No one begrudges troops the best possible pay and benefits, which is why a bipartisan House panel felt emboldened to raise the White House’s proposed 2014 pay raise from 1 percent to 1.8 percent.
That would keep pace with private-sector pay growth, at a cost of about $536 million.
As in past years, lawmakers are reluctant to crimp military benefits, especially in time of war.
But in truth, they rarely are willing to make hard budget decisions, and that’s starting to pose a threat to readiness. Along with driving up personnel costs, they shamelessly fight attempts to close excess installations and demand the services continue to buy vehicles, aircraft and ships they neither want nor need.
Meanwhile, under the absurd sequester, they force the Pentagon to absorb $500 billion in across-the-board cuts over the next decade.
Clearly, America can’t sustain an all-volunteer force without appropriate compensation. It also can’t maintain readiness without setting priorities and letting military leaders make prudent long-term decisions.
Absent reform, the cost of the all-volunteer force will break the military.
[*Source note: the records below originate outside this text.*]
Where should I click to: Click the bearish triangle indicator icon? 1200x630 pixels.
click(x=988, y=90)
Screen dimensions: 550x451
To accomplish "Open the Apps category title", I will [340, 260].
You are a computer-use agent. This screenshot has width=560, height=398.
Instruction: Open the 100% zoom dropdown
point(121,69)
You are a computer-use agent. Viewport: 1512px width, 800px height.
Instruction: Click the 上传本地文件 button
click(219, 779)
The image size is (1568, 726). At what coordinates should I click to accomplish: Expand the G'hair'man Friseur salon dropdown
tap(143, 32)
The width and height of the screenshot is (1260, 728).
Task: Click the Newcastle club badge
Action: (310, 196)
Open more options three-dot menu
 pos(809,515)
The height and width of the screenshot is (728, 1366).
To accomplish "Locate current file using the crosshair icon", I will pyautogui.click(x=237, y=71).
The $46 billion-a-year (and growing) retirement system, for example, simply was not conceived for increasingly common lifespans of 80-plus years.
Unless cost growth is checked, the choice facing future leaders won’t be the size of the pay raise, but how many more troops, ships and squadrons must be cut.
Congress can’t keep jacking up the price the Pentagon pays for people, weapons, bases and everything else while also squeezing the overall budget top line. The result will inevitably turn the world’s finest military into the definition of a hollow force.